> _WORK TO DO_:
- a) Update the entries from the line that contains "The height and" through the line that contains "Looking at the", replacing "switch" with "toggle" and changing nothing else. Give only those lines, without the pictures.
- b) Write what comes next in the passage on quarterly operating expenses, beginning after its last sentence.

> _READING PASSAGE_:
---

SALES AND MARKETING EXPENSES. Sales and marketing expenses increased 14.6% to
$3.6 million in the three months ended September 30, 2001 from $3.2 million in
the three months ended September 30, 2000. As a percentage of revenues, sales
and marketing expenses increased to 24.2% in the three months ended September
30, 2001 from 12.8% in the three months ended September 30, 2000. The increase
in absolute dollars was primarily due to an increase of $392,000 in compensation
and benefits paid and an increase of $72,000 in sales and marketing efforts.

                                       8


GENERAL AND ADMINISTRATIVE EXPENSES. General and administrative expenses
increased 50.1% to $10.4 million in the three months ended September 30, 2001
from $7.0 million in the three months ended September 30, 2000. As a percentage
of revenues, general and administrative expenses increased to 69.4% in the three
months ended September 30, 2001 from 28.2% in the three months ended September
30, 2000. The increase in absolute dollars was primarily due to an increase of
$472,000 in compensation and benefits costs, an increase of $405,000 in
facilities and equipment leases, an increase of $2.4 million in bad debt
expense, and an increase of $124,000 in professional services and other
administrative costs.

---

Text and element-pointing records
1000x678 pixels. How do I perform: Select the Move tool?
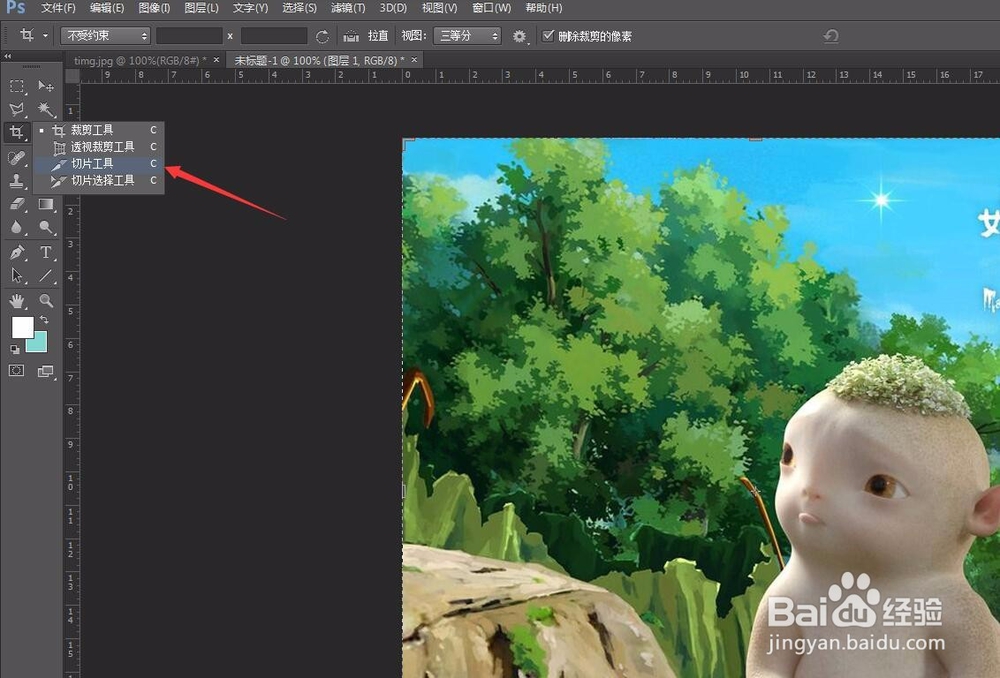click(x=47, y=87)
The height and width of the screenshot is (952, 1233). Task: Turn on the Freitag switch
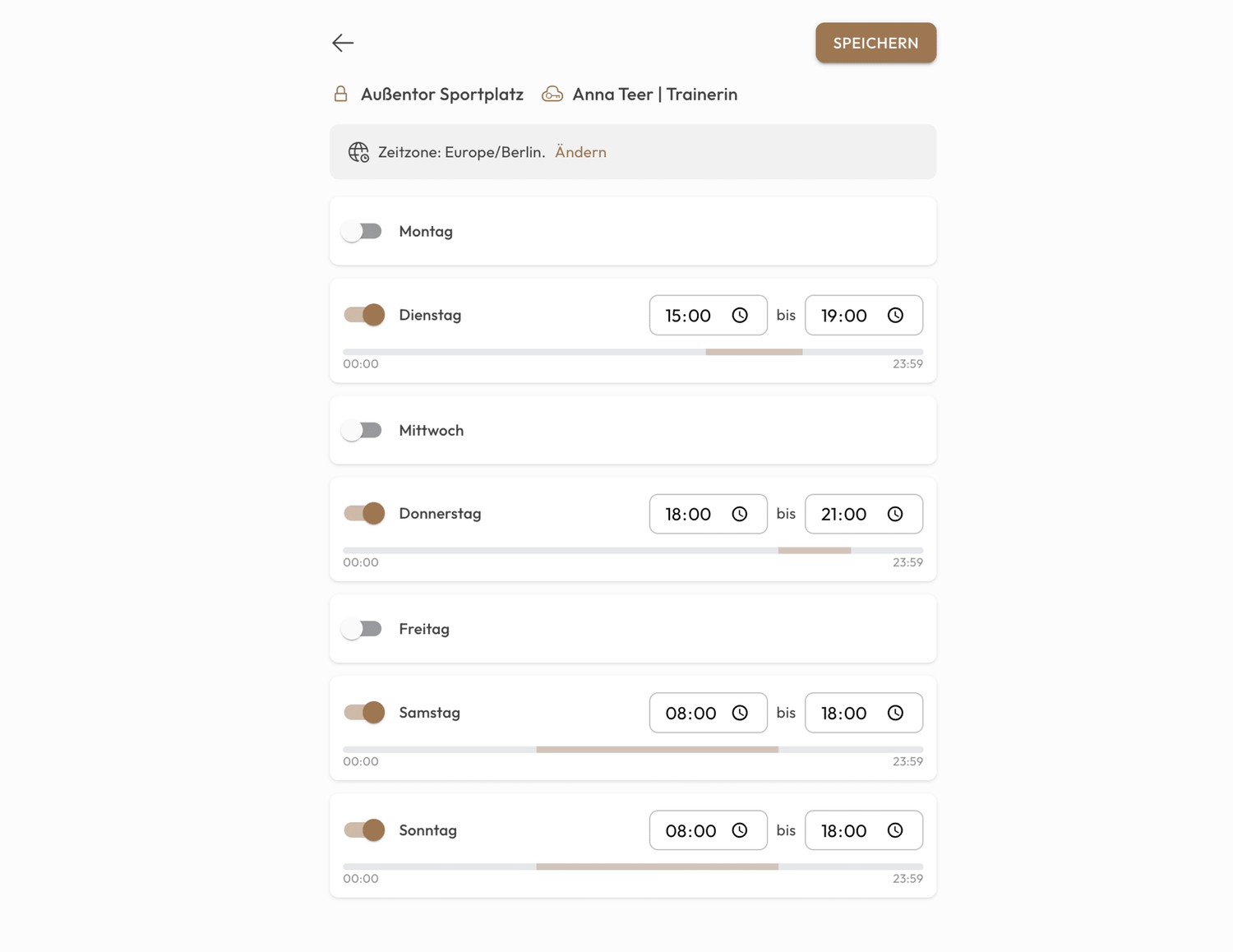pos(363,629)
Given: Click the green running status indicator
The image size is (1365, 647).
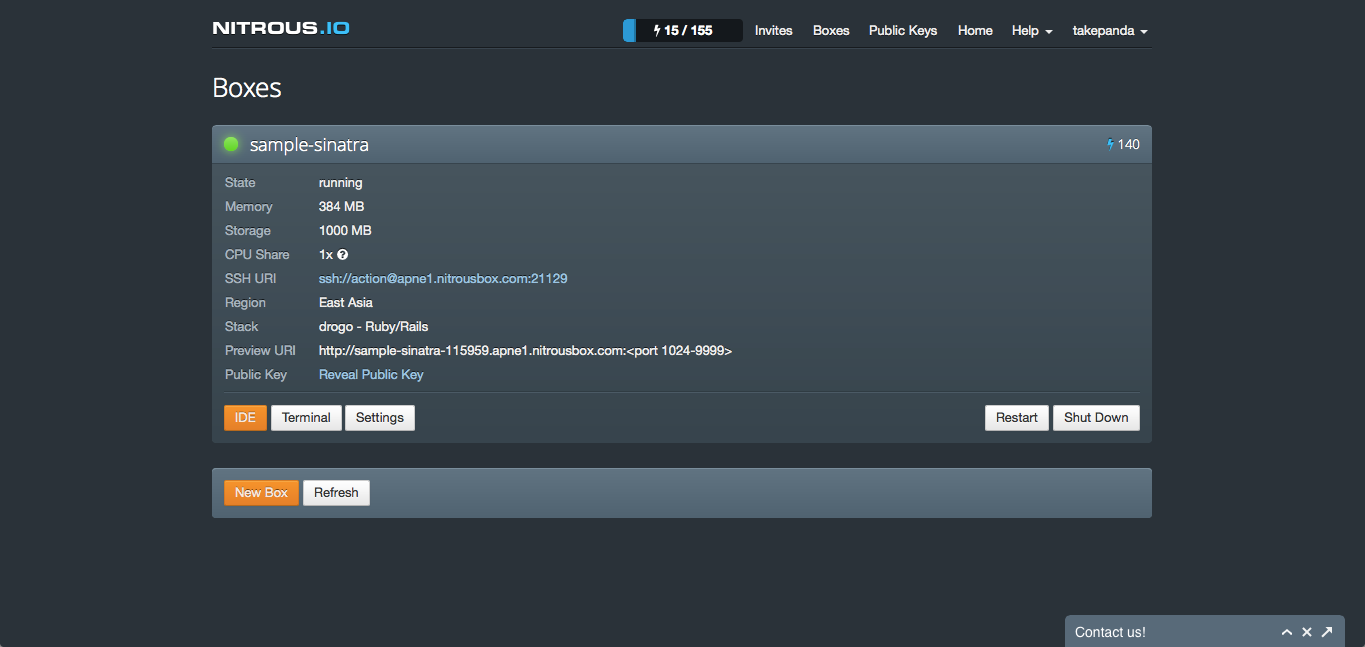Looking at the screenshot, I should [231, 144].
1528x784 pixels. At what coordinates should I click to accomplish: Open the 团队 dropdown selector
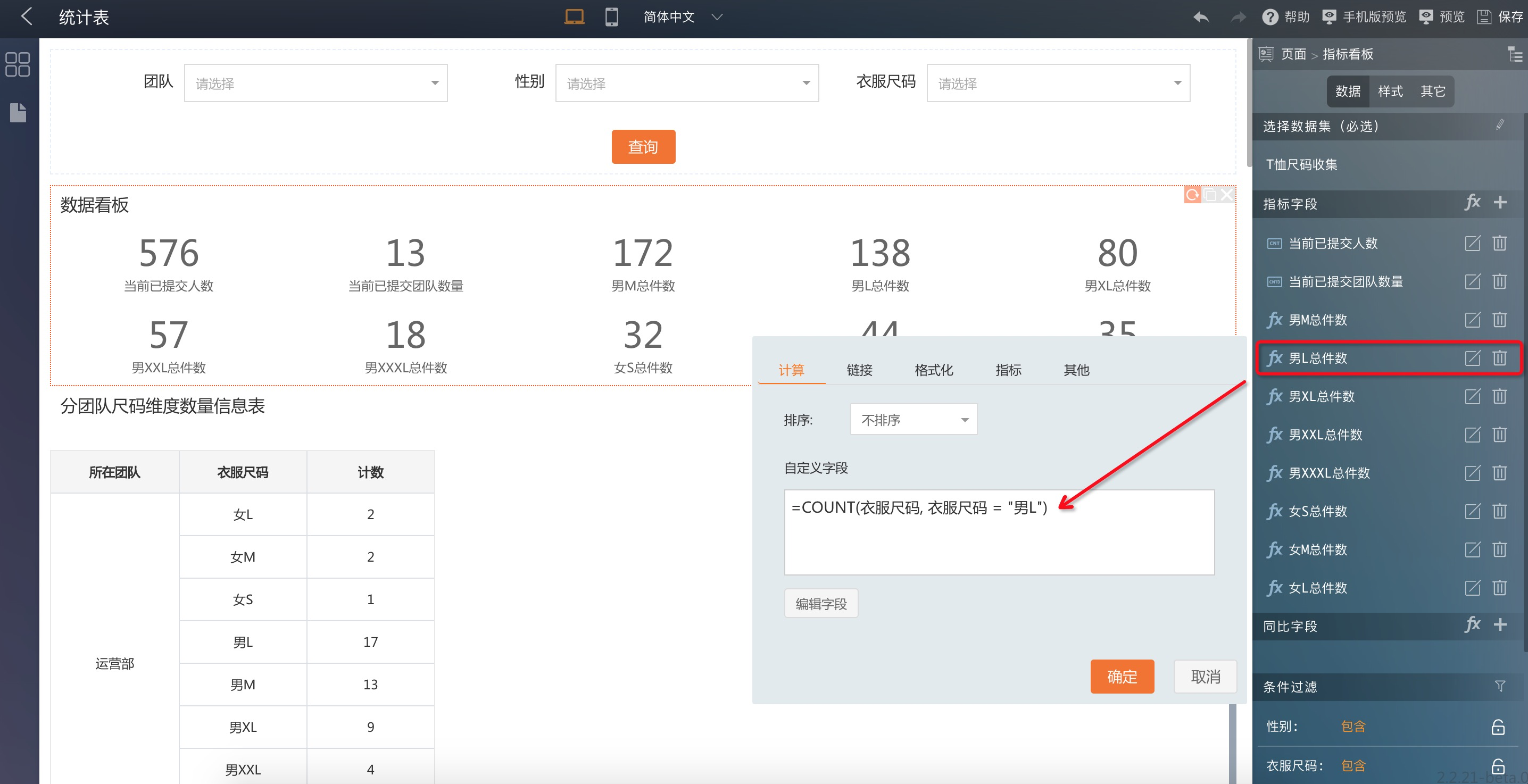coord(315,83)
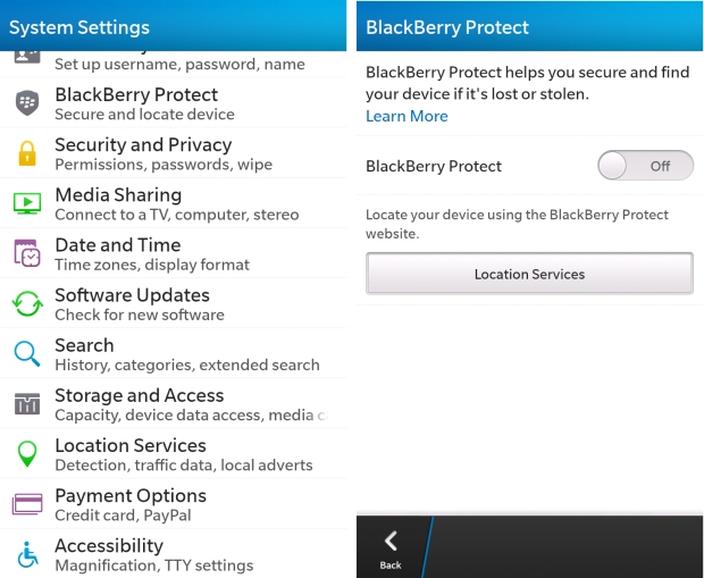
Task: Click the Accessibility wheelchair icon
Action: (27, 554)
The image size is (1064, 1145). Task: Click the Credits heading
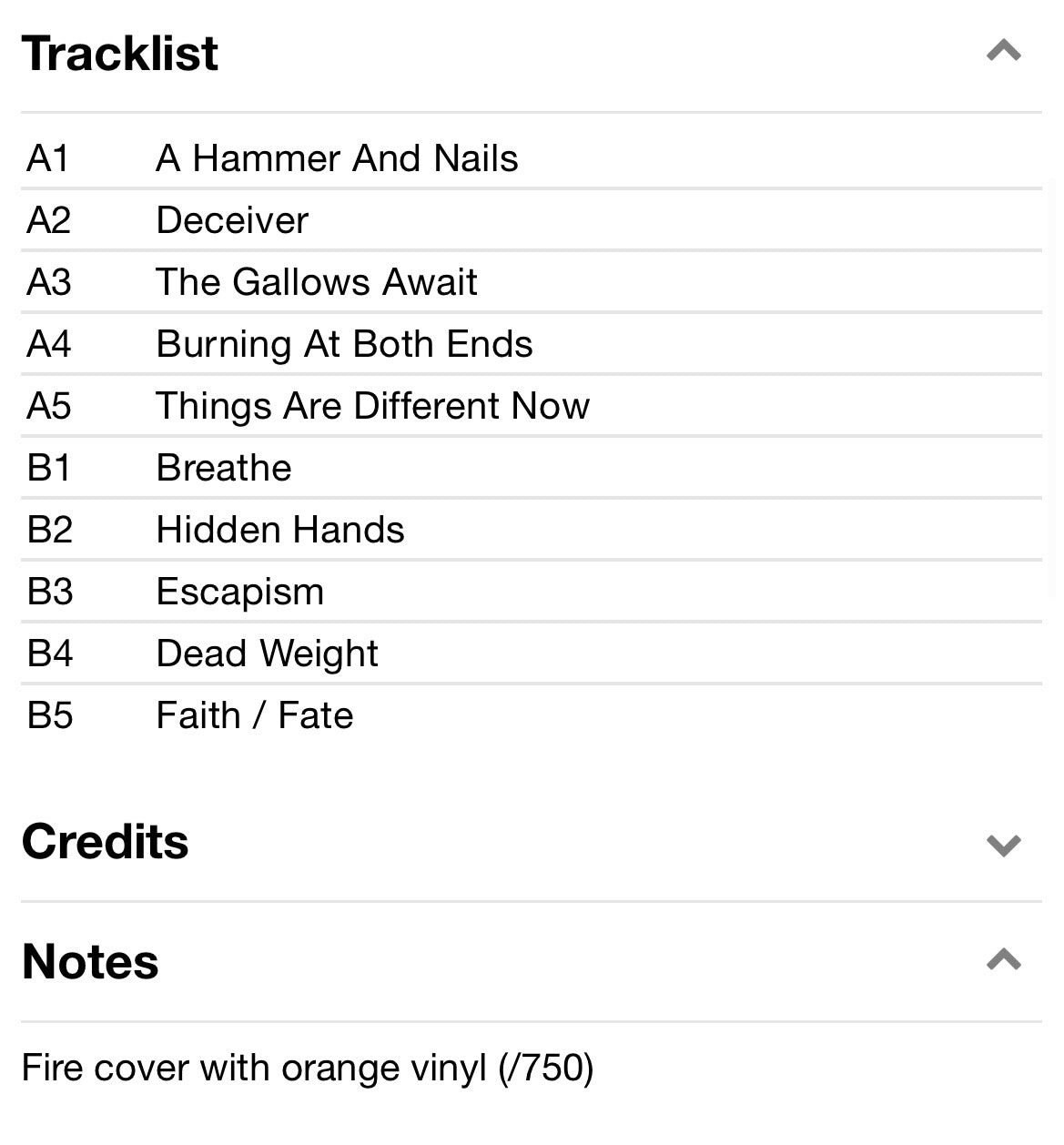[x=105, y=842]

---

> _ANSWERS FOR THE EXERCISE_:
- a)
The height and width of the screenshot is (952, 1233). Task: Turn on the Freitag toggle
pos(363,629)
Given: Click the green running status indicator
The image size is (1365, 647).
Looking at the screenshot, I should [231, 144].

- b)
DEPRECIATION AND AMORTIZATION. Depreciation and amortization increased 28.7% to
$583,000 in the three months ended September 30, 2001 from $453,000 in the three
months ended September 30, 2000. This increase was due to purchases of
additional computer equipment to support our growth, offset by write-offs of
leasehold improvements and furniture in connection with the restructuring plan.

INTANGIBLES AMORTIZATION. Amortization of intangibles increased to $6.4 million
for the three months ended September 30, 2001 from $213,000 for the three months
ended September 30, 2000. For the three months ended September 30, 2001, the
amount consisted of $213,000 amortization of intangibles related to the
acquisition of Network Resource Consultants and Company B.V. (NRCC) in August
1999, $1.8 million amortization of intangibles related to the acquisition of
Synet in October 2000 and $4.4 million amortization of intangibles related to
the acquisition of Global Integrity in December 2000. For the three months ended
September 30, 2000, amortization was solely related to intangibles as a result
of the NRCC acquisition.

LOSS ON EQUIPMENT. For the three months ended September 30, 2001, the Company
recognized a loss of $443,498 for equipment that was not in service and deemed
to have no salvage value.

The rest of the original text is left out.